*Questions on the material*
**A.** Reproduce verbatim everything in the passage on transport and the environment from "War machines use" down to "make little difference.".
**B.** In the passage on transport and the environment, what share of non-bulk cargo worldwide is transported by container?

--- Page text Enclosed Below ---

The global economy requires transport - by plane or ship. The further away our goods are manufactured or grown, the larger the cost to the environment. To increase the bottom line, companies manufacture goods all over the world, shipping them to their final destinations in marketplaces where they finally reach the hands of the consumers. Foods are shipped from far away places to grace our dinner tables. Is all of this necessary? It seems to me that we in the first world nations have moved way beyond necessary, often at the expense of third world countries who cannot afford to say no to lousy environmental practices. As long as we are insatiable consumers of products produced all over the world we will continue to feed the global warming process, not only with by-products of the production process, but also with our means of transporting these goods to market.
Container ships passing one another (Wikipedia)

"Today, about 90% of non-bulk cargo worldwide is transported by container...Container ships now rival crude oil tankers and bulk carriers as the largest commercial vessels on the ocean" (Wikipedia)

Then there's world travel. We fly or sail off to exotic destinations for holidays. No one thinks a thing about hopping a plane to go see relatives across the country, across the ocean. Our government representatives fly all over the world to confer with other governments. But excessive individual use of plane and ship transport pales in comparison to that of the military.

WAR

War machines use more fossil fuels, pollute more than people living their ordinary daily lives ever thought of. I wrote a blog about the use of fossil fuels by machines of war - Bummed Out Over the 4R's - that was published April 25, 2014. Check out some of the frightening statistics in that blog. Why was I bummed out? Because no matter how much we do on an individual basis it's likely it will make little difference.

--- End of Enclosed Page text ---
--- Provided material Enclosed Below ---

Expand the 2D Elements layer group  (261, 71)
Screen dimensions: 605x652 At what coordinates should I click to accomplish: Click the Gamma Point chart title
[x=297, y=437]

--- End of Enclosed Provided material ---
--- Provided material Enclosed Below ---

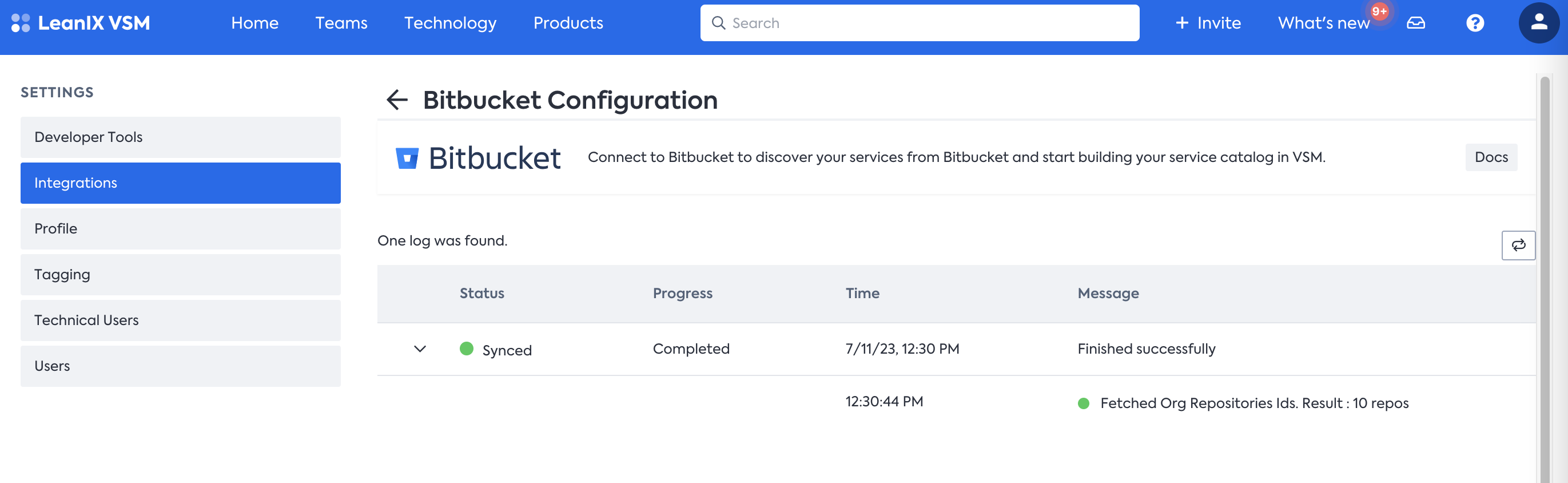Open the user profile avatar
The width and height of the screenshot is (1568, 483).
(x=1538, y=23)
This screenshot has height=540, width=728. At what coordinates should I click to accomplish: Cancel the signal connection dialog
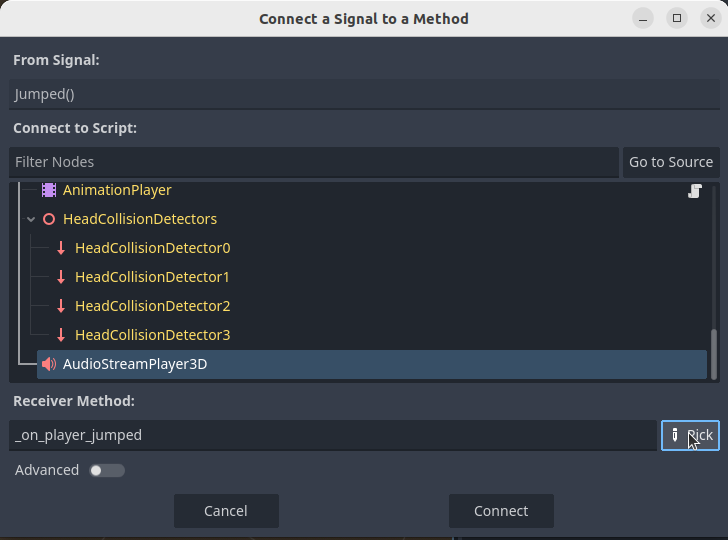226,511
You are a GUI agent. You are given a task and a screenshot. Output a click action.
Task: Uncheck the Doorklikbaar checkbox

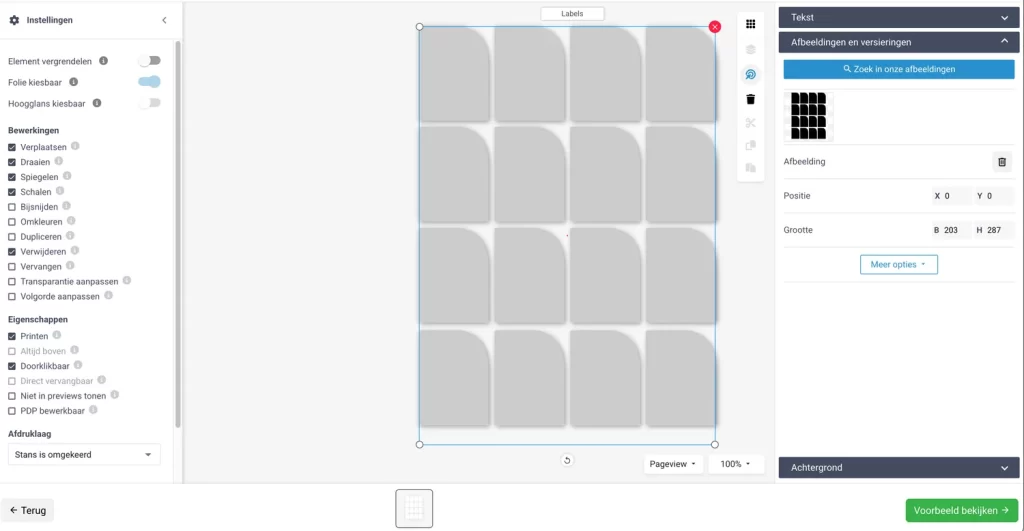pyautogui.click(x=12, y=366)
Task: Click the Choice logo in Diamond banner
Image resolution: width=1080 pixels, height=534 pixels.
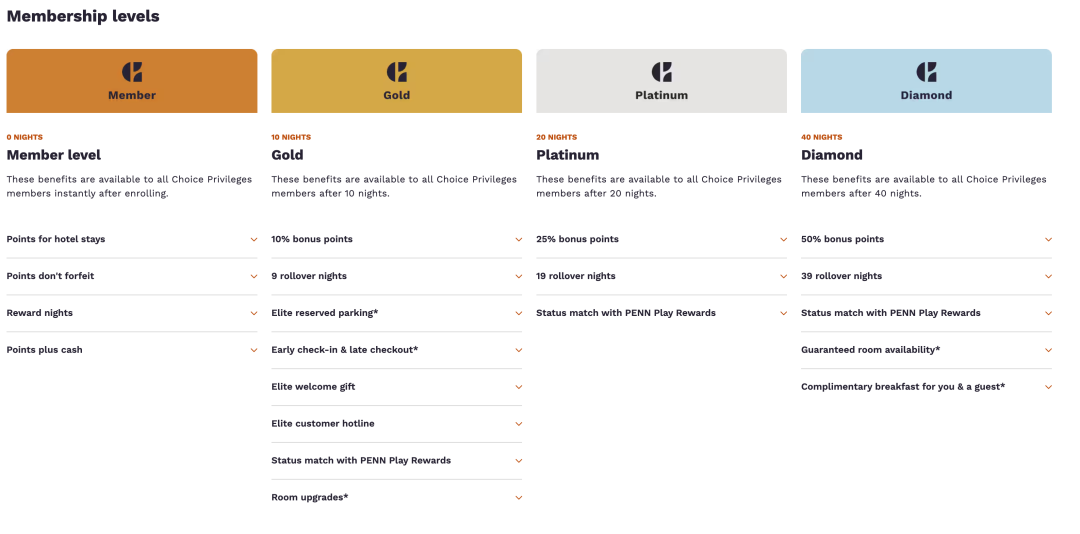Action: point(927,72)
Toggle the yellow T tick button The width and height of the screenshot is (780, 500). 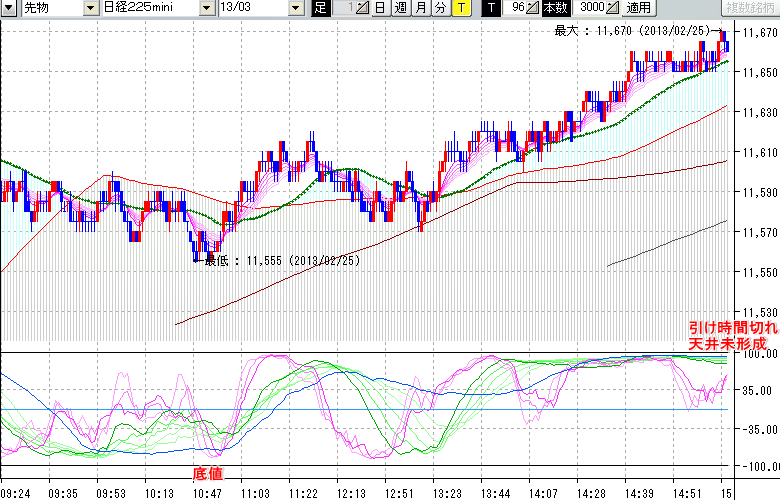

--- End of Enclosed Provided material ---
--- Provided material Enclosed Below ---

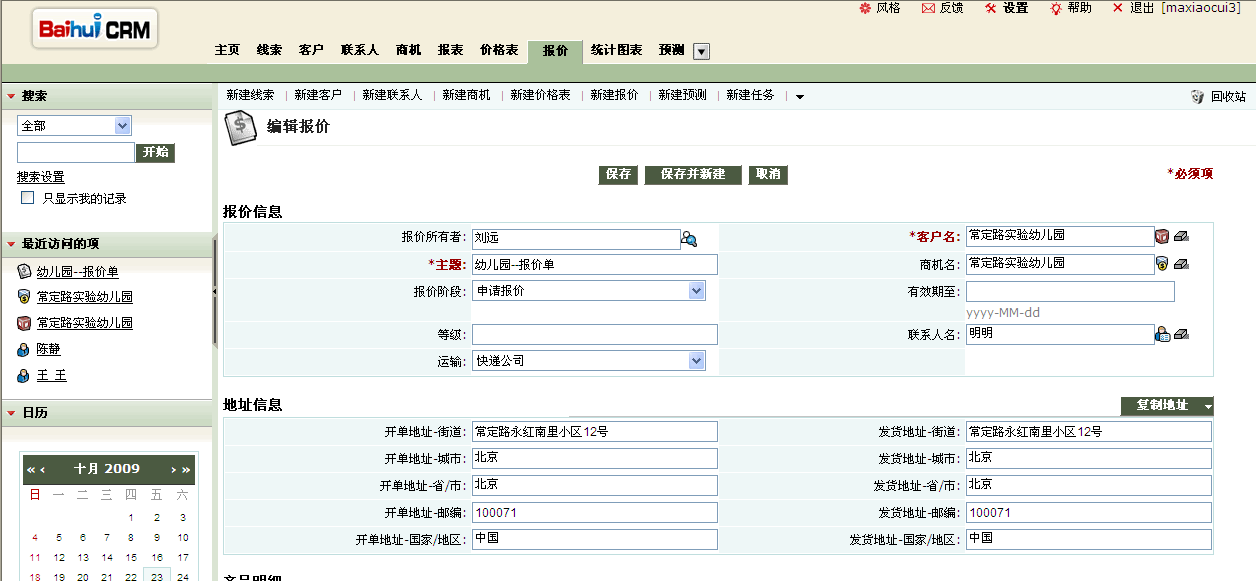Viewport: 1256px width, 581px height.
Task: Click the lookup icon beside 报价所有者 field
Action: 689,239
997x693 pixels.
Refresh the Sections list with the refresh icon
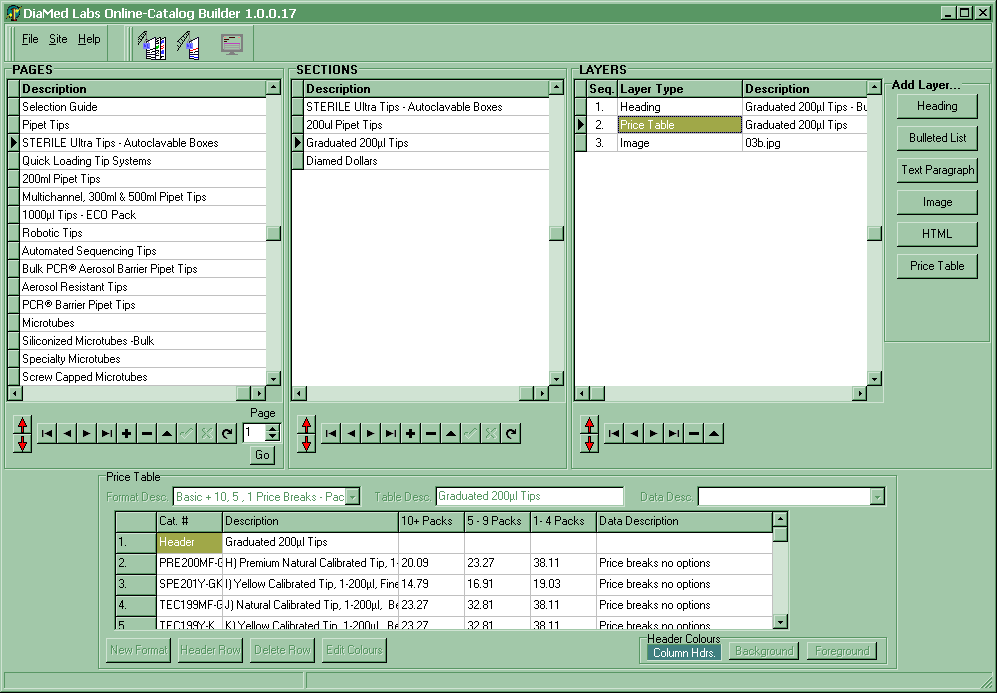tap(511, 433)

--- End of Enclosed Provided material ---

*Answers for the tasks*
**A.**
War machines use more fossil fuels, pollute more than people living their ordinary daily lives ever thought of. I wrote a blog about the use of fossil fuels by machines of war - Bummed Out Over the 4R's - that was published April 25, 2014. Check out some of the frightening statistics in that blog. Why was I bummed out? Because no matter how much we do on an individual basis it's likely it will make little difference.

**B.** About 90%.